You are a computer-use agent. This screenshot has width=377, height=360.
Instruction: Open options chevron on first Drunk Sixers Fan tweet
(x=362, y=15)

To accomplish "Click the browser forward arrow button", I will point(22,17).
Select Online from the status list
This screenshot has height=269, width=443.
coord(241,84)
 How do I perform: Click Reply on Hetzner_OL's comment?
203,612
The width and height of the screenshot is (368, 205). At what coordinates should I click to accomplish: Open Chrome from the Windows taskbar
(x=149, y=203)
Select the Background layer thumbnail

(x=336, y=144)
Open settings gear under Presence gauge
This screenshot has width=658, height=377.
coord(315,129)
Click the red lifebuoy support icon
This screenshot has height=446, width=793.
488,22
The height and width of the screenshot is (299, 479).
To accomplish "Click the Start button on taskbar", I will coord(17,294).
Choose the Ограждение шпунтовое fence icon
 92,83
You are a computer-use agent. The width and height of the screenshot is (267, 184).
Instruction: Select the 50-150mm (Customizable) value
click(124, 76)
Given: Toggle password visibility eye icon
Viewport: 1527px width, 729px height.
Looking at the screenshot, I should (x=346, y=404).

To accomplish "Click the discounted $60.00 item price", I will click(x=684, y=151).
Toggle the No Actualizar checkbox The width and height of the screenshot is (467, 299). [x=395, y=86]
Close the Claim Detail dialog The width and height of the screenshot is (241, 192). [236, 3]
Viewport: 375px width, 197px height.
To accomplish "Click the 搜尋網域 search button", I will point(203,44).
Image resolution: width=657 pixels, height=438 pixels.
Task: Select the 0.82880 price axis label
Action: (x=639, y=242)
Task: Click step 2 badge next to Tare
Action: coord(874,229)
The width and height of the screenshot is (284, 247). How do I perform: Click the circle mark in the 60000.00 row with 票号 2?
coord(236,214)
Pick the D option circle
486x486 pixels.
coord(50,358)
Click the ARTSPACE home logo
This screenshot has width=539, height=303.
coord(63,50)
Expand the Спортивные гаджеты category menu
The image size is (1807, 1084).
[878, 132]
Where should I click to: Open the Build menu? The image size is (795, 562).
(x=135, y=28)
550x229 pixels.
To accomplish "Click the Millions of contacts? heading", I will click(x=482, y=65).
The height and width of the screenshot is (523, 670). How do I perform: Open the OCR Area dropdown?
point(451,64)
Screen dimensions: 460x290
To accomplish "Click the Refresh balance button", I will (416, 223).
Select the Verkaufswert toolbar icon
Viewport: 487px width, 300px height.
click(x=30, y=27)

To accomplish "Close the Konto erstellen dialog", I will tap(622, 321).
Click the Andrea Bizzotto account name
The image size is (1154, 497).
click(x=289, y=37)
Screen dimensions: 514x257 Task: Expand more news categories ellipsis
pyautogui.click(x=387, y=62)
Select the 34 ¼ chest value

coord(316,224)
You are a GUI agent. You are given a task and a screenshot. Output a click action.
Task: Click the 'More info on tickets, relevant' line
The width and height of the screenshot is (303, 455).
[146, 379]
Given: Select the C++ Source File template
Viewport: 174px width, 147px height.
.....
Work to be completed:
Every entry is to be restated exactly, with no line dropped.

Response below:
You are a computer-use agent. This screenshot has width=377, height=360.
Instruction: Open options chevron on first Drunk Sixers Fan tweet
(x=362, y=15)

To accomplish "Click the browser forward arrow button", I will point(22,17).
Select Online from the status list
This screenshot has height=269, width=443.
coord(241,84)
 How do I perform: Click Reply on Hetzner_OL's comment?
203,612
The width and height of the screenshot is (368, 205). At what coordinates should I click to accomplish: Open Chrome from the Windows taskbar
(x=149, y=203)
Select the Background layer thumbnail

(x=336, y=144)
Open settings gear under Presence gauge
This screenshot has width=658, height=377.
coord(315,129)
Click the red lifebuoy support icon
This screenshot has height=446, width=793.
488,22
The height and width of the screenshot is (299, 479).
To accomplish "Click the Start button on taskbar", I will coord(17,294).
Choose the Ограждение шпунтовое fence icon
 92,83
You are a computer-use agent. The width and height of the screenshot is (267, 184).
Instruction: Select the 50-150mm (Customizable) value
click(124, 76)
Given: Toggle password visibility eye icon
Viewport: 1527px width, 729px height.
Looking at the screenshot, I should (x=346, y=404).

To accomplish "Click the discounted $60.00 item price", I will click(x=684, y=151).
Toggle the No Actualizar checkbox The width and height of the screenshot is (467, 299). [x=395, y=86]
Close the Claim Detail dialog The width and height of the screenshot is (241, 192). [236, 3]
Viewport: 375px width, 197px height.
To accomplish "Click the 搜尋網域 search button", I will point(203,44).
Image resolution: width=657 pixels, height=438 pixels.
Task: Select the 0.82880 price axis label
Action: (x=639, y=242)
Task: Click step 2 badge next to Tare
Action: coord(874,229)
The width and height of the screenshot is (284, 247). How do I perform: Click the circle mark in the 60000.00 row with 票号 2?
coord(236,214)
Pick the D option circle
486x486 pixels.
coord(50,358)
Click the ARTSPACE home logo
This screenshot has width=539, height=303.
coord(63,50)
Expand the Спортивные гаджеты category menu
The image size is (1807, 1084).
[878, 132]
Where should I click to: Open the Build menu? The image size is (795, 562).
(x=135, y=28)
550x229 pixels.
To accomplish "Click the Millions of contacts? heading", I will click(x=482, y=65).
The height and width of the screenshot is (523, 670). How do I perform: Open the OCR Area dropdown?
point(451,64)
Screen dimensions: 460x290
To accomplish "Click the Refresh balance button", I will (416, 223).
Select the Verkaufswert toolbar icon
Viewport: 487px width, 300px height.
click(x=30, y=27)

To accomplish "Close the Konto erstellen dialog", I will tap(622, 321).
Click the Andrea Bizzotto account name
The image size is (1154, 497).
click(x=289, y=37)
Screen dimensions: 514x257 Task: Expand more news categories ellipsis
pyautogui.click(x=387, y=62)
Select the 34 ¼ chest value

coord(316,224)
You are a GUI agent. You are given a task and a screenshot. Output a click action.
Task: Click the 'More info on tickets, relevant' line
The width and height of the screenshot is (303, 455).
[146, 379]
Given: Select the C++ Source File template
Viewport: 174px width, 147px height.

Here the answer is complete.